Mounir El Motassadeq was last year convicted of belonging to a terrorist organisation but was unexpectedly freed from a Hamburg prison in February after Germany's Constitutional Court upheld a defence motion that he be released pending an appeal.
Prosecutors in the case argue that Motassadeq knew about and helped the Sept. 11 hijackers but his lawyers say there are no legal grounds for branding him as a member of a terrorist organisation.
''A preliminary assessment seems to point to the prosecutor's appeal being successful,'' said Judge Klaus Tolksdorf during a hearing at the Federal Court of Justice in Karlsruhe, western Germany, on the first day of the hearing.
''It was clear that Motassadeq knew his acquaintances from Hamburg were planning attacks with planes,'' said Tolksdorf.
He added that because Motassadeq accepted people would die, it looked as if he had knowingly aided murderers.
''Our opinion is that the defendant should have also been convicted of accessory to murder,'' Gerhard Altvater, a federal prosecutor, told reporters.
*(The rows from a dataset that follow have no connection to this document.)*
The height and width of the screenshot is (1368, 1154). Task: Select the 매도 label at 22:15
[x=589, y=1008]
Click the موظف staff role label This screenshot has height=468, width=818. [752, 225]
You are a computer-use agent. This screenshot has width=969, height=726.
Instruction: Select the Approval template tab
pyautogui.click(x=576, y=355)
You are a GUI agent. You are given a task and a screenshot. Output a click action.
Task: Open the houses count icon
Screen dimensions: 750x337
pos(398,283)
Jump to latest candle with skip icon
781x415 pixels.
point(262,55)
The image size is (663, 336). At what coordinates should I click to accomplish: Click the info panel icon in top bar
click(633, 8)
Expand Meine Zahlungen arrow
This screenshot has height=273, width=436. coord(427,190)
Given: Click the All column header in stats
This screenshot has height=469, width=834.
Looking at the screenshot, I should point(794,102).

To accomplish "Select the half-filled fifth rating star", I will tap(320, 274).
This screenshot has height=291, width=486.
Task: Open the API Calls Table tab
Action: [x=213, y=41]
DECISION IN NOVEMBER The court will announce its decision on November 16.
Motassadeq, who had been serving a 7-year sentence, is one of only a handful of men to have been tried in connection with the September 11 attacks that killed nearly 3,000 people in 2001.
It took prosecutors two long trials to get a conviction, albeit on the lesser of two charges.
While finding him guilty of belonging to a terrorist group, the judges found Motassadeq -- a friend of three of the hijackers who were based in Hamburg -- knew too little of their plans to convict him on a second charge of abetting mass murder.
They found Motassadeq was only a lower-tier member of the group of radical Arab students led by Mohamed Atta, who flew the first hijacked plane into New York's World Trade Center.
Motassadeq's lawyers do not question that their client supported members of the Hamburg-based al Qaeda cell that planned and carried out the hijackings but they dispute he knew the extent of their plans and was a member of a terrorist group.